The chip is made using a 12nm process and arrives with a PowerVR GM 9446 GPU on board which is said to offer a 50% boost in performance compared to the Helio P70.

AI is all the rage right now and MediaTek knows it

But where the new Helio P90 provides a substantial upgrade is in the AI capabilities department. The processor features a multi-core AI processing unit (APU) to offer four times the AI performance than its predecessors, the P60 and P70. The main purpose of the APU is be to enable high-quality photography on more affordable phones.

According to MediaTek, The P90 comes with support for a 48MP camera, or a dual setup of 24MP+16MP. What’s more, the chipset offers 480fps slow-motion video shooting at 16MP and is compatible with Google Lens.

What’s more, the Helio P90 comes with support for SIM dual VoLTE 5G LTE WorldMode with fast Cat-12 (DL) / Cat-13 (UL) 4G LTE modem.
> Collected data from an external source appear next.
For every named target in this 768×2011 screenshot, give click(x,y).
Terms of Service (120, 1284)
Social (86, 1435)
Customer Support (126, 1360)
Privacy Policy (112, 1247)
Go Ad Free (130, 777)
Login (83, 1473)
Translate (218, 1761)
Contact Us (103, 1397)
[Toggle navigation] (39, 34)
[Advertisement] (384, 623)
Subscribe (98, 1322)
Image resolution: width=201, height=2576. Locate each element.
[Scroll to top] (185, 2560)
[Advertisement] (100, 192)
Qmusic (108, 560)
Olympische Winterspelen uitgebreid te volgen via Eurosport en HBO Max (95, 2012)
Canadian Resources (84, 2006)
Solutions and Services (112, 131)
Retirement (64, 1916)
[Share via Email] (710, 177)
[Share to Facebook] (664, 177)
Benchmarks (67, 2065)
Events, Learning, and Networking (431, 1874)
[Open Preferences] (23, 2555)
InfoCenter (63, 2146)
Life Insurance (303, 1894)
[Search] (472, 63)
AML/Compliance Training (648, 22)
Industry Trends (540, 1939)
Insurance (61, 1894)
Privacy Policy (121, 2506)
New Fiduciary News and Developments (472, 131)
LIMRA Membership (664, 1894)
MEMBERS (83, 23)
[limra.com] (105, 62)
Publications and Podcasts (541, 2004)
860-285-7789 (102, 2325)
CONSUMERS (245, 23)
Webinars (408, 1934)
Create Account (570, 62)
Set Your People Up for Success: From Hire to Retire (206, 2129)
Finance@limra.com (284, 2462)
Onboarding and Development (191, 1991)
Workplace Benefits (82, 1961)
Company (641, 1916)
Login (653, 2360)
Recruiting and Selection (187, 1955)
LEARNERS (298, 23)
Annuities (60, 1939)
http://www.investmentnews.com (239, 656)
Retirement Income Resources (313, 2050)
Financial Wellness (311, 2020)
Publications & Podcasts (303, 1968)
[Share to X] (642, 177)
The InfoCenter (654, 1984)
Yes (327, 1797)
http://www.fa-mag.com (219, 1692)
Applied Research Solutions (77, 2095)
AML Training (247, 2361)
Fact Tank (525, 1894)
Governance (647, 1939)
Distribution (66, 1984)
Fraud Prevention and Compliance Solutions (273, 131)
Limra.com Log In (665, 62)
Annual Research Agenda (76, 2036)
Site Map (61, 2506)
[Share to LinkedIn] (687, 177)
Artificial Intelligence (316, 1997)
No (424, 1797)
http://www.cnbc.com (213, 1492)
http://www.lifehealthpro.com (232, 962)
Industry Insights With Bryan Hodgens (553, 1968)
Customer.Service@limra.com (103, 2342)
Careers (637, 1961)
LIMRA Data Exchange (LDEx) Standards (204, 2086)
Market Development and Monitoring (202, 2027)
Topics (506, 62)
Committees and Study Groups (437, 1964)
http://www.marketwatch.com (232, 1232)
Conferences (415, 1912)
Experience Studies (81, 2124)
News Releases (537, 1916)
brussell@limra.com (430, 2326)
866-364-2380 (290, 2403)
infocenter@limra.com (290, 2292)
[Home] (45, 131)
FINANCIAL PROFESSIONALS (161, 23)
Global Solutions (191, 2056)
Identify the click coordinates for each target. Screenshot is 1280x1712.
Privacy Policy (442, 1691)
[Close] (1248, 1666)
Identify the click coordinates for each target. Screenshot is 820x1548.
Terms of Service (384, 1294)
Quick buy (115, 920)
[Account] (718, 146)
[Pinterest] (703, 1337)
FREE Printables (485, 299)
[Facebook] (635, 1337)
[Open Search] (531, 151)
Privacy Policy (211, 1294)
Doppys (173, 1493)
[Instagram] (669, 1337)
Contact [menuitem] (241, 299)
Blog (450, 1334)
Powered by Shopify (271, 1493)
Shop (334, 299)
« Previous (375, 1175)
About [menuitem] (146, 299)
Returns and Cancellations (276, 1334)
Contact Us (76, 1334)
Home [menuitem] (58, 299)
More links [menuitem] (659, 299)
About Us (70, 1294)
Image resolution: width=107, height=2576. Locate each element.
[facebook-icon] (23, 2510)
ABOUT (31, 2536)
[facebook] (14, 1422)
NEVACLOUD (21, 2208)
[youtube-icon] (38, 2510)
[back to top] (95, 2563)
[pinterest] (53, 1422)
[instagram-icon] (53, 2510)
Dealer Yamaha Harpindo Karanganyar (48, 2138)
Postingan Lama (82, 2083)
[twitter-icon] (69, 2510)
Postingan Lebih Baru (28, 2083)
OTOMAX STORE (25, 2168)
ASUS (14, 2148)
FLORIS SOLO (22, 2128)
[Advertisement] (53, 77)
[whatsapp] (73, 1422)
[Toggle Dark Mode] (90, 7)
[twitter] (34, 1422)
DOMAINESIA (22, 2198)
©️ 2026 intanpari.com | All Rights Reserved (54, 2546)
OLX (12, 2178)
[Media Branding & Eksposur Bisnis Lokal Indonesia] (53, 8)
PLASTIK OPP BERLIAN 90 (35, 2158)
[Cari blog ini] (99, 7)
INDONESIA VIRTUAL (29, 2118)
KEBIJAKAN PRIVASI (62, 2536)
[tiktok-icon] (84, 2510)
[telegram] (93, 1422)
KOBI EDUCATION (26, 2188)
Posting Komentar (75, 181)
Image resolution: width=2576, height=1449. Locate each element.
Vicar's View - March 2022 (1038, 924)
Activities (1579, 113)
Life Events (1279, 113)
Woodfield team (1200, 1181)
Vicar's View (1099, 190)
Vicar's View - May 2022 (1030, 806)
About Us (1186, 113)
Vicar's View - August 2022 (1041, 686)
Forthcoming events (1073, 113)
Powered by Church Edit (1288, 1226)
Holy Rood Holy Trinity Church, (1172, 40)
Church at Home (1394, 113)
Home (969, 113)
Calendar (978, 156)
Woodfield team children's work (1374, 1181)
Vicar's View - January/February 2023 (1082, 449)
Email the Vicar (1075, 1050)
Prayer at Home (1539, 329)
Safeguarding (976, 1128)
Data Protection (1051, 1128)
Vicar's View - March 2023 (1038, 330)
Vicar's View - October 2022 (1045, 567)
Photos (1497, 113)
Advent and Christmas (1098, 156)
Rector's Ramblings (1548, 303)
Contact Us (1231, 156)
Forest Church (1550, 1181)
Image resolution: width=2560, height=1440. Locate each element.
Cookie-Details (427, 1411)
MediaTek notes that we should see the first devices powered by the Helio P90 make a debut starting Q1 2019. And some of these smartphones might even make it on the US market, or at least the company hopes they will. But we’ll have to wait and see whether MediaTek’s new platform can do anything to dislodge Qualcomm, who is the dominant player in the country.